Given passage:
= = =
LSU quarterback Zach Mettenberger reportedly produced a “diluted” urine sample at the NFL’s February scouting combine, according to ESPN’s Adam Schefter. A diluted sample is usually regarded as a failed test under the NFL’s drug-testing program, but his physical therapist is defending Mettenberger’s sample.
Jason Eliowitz (Mettenberger’s physical therapist) has claimed the quarterback has been drinking at least on gallon of water per day to combat dehydration. Mettenberger’s agent, Joe Linta, says that medical documentation for his client’s condition was provided to Dr. Lawrence Brown, the league’s adviser for drugs of abuse and alcohol. Linta is apparently still waiting for his response.
Mettenberger has a history of making poor decisions, so a legitimate positive test wouldn’t surprise anyone. He originally signed with Georgia in 2009 out of high school and nearly beat out Aaron Murray to be the team’s starting quarterback as a true freshman. Then in March of 2010 he was arrested outside of a local bar after he allegedly grabbing the breasts and buttocks of a woman. He eventually pleaded guilty to two counts of misdemeanor sexual battery.
= = =
Given data:
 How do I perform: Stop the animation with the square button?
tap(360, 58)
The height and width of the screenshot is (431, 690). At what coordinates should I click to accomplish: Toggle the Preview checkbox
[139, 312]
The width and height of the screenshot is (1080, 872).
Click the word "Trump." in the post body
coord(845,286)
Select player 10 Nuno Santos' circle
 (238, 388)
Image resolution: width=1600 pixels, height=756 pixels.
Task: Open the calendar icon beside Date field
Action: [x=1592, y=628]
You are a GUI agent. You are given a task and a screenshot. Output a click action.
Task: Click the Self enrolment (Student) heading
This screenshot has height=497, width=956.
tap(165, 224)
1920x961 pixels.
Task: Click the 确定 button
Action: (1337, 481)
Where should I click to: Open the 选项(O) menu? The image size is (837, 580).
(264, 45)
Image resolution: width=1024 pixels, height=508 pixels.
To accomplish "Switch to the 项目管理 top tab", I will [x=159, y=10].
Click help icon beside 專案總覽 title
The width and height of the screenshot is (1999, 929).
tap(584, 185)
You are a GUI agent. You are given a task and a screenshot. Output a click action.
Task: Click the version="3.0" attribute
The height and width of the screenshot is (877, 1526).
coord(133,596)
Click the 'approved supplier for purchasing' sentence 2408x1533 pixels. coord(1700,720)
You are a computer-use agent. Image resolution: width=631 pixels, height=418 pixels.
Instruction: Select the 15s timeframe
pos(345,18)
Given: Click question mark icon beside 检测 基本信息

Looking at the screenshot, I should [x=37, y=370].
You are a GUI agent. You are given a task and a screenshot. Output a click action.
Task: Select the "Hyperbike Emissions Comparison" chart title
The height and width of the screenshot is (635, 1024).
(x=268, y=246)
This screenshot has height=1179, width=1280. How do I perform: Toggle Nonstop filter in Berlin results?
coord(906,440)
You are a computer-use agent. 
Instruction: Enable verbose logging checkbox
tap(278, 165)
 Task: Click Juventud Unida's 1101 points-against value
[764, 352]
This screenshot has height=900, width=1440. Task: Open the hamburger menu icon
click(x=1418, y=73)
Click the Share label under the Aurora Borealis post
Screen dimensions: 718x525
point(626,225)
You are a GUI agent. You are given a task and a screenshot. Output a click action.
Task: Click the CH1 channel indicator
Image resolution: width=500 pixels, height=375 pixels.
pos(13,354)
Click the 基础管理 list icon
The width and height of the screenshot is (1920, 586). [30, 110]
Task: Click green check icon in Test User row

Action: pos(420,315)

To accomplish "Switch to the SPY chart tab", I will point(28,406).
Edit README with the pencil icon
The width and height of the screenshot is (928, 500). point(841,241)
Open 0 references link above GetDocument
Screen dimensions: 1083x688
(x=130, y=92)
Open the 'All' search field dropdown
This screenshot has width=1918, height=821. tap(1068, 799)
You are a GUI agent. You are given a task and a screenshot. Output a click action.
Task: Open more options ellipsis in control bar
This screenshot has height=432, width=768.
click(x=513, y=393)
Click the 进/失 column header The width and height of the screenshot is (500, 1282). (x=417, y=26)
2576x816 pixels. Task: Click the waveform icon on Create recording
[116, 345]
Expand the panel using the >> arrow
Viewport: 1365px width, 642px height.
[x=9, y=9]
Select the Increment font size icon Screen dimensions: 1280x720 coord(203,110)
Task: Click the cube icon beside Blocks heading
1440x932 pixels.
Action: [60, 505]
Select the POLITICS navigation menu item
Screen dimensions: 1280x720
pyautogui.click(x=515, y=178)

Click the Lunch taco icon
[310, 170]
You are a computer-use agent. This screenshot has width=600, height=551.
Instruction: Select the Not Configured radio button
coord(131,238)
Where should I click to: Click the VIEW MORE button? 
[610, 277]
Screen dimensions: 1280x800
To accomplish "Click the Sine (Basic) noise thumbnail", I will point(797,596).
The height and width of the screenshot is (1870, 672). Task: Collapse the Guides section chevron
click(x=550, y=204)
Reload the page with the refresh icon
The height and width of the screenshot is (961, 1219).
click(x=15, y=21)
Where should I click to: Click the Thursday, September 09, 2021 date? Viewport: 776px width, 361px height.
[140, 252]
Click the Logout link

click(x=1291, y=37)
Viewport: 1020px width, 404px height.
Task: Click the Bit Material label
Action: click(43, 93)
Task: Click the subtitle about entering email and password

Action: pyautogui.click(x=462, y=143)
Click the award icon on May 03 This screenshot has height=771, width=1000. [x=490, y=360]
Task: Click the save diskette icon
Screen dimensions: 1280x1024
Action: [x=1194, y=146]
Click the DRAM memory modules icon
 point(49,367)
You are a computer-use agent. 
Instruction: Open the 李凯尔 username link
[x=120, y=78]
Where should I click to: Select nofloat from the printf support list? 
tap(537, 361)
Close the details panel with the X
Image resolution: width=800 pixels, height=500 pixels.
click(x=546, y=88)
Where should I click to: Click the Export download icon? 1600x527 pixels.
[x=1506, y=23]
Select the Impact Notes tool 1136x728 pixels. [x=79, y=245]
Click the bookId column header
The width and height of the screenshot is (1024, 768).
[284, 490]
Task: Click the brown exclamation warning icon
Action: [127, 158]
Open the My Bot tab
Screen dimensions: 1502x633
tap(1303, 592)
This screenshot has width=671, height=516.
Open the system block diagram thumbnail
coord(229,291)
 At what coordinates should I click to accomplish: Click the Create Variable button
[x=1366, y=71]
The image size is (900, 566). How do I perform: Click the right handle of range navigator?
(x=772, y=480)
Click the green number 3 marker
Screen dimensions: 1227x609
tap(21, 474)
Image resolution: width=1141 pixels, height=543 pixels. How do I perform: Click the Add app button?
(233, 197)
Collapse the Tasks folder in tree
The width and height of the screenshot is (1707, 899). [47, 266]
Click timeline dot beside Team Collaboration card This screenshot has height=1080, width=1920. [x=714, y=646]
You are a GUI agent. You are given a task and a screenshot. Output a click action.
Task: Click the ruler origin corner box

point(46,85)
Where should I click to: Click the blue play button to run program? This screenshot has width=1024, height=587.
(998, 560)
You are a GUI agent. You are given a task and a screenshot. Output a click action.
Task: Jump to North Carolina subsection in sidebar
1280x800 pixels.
= = =
Task objective: In the passage about Zach Mettenberger, to whom did his agent say medical documentation for his condition was provided?

Expected answer: Dr. Lawrence Brown, the league's adviser for drugs of abuse and alcohol.